As Analyn and I have learned to play to our kids strengths, we have found that there are better carrots than money, toys, or ice cream to incentivize our children and encourage their outstanding performance. Try tying the carrots to their strong activity. For example, with our son who likes to engage in strategy games, we invested time to record his favorite strategy shows so he could make sure he was able to watch them. For the son who was strong in a sport, we would invest in special equipment to give him an advantage. In this way, the carrot is actually working to enhance the strength, making this a double win! Better carrots work to reinforce our children’s unique strengths, not merely overall performance.

It’s so easy to focus on overall outcomes like a student’s GPA or whether they won or lost the game. But instead of looking at an overall GPA for instance, look at a specific subject your child has potential to really excel in. Then set a high bar for them to achieve excellence, even going above and beyond, in that particular area. Offer carrots that are relevant and affirm the strength whether it be a trip to the bookstore for your child with a particular acumen in English or a new computer program for your coding whiz. As we hone in on our children’s strengths and motivate them to develop further, we can do so in a way that doesn’t leave them distracted by discouragement. Maybe your athletic child’s team lost the game, but his perfect shot mid-game is still worth celebrating and rewarding.

Better carrots incentivize our kids in the areas they have the greatest potential for success. So, the child who is strong in school gets incentives for good grades in their subject of strength while the child strong in sports gets incentives to play their best and the nurturing homebody child receives incentives tied to their excellence in housework, meal prep, and caring for family members in their unique and significant way. We invest in what we value. So see and value the strengths in your child and tie incentives - better carrots - to their strengths and watch them flourish!

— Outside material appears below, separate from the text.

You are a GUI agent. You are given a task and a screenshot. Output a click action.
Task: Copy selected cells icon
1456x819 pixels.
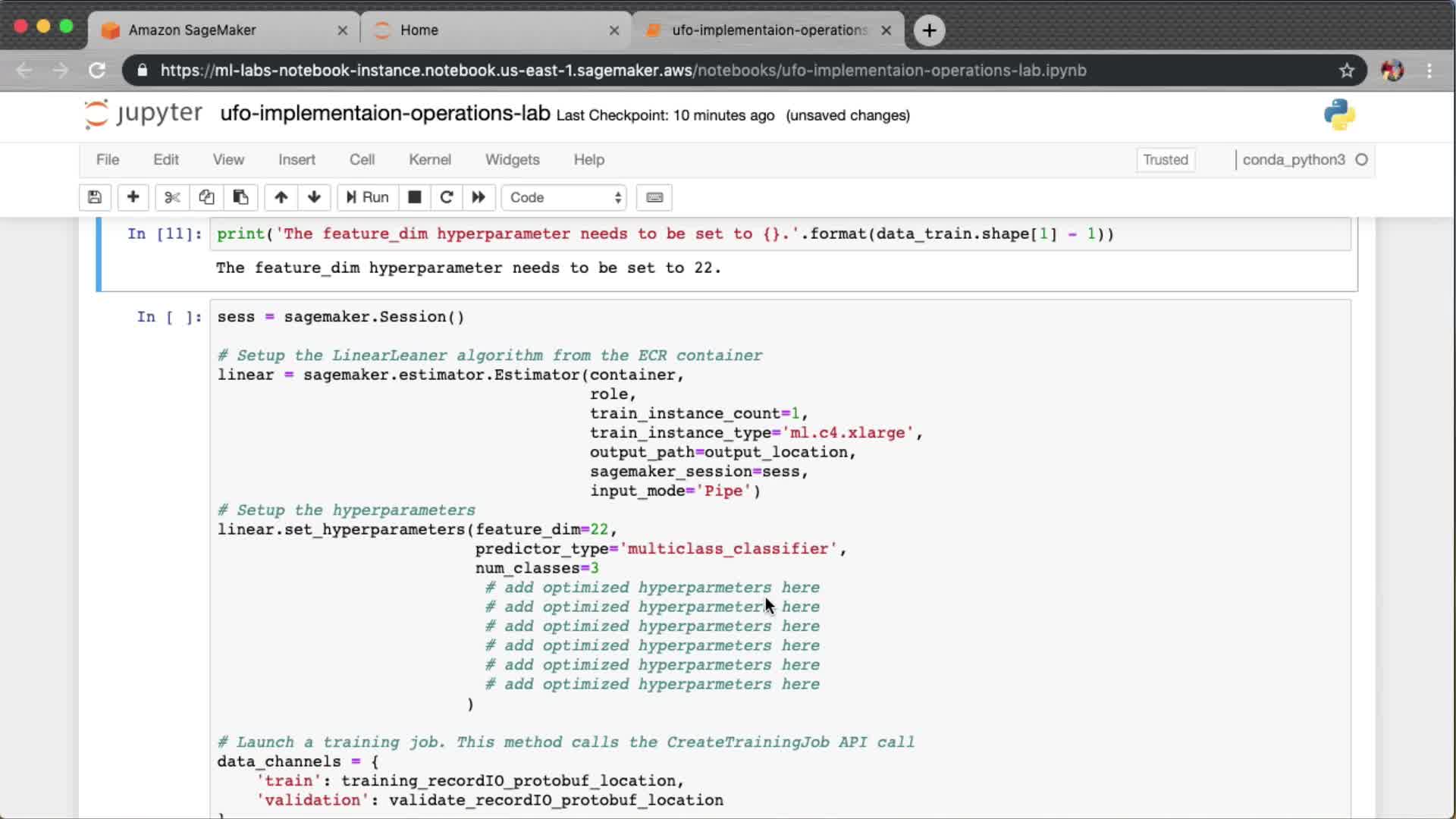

At the end of the day, we all can add words of praise and affirmation to our bucket of carrots and offer those much more readily than we do. It is our words that will ring in our children’s ears for years to come. Use you words to reinforce their strengths more than their shortcomings. Praise them for a job well done, your words will be wind in their sails.

As you think about each of your kids today, what activity do they each excel in? What are some better carrots you can offer them to perform at a higher level?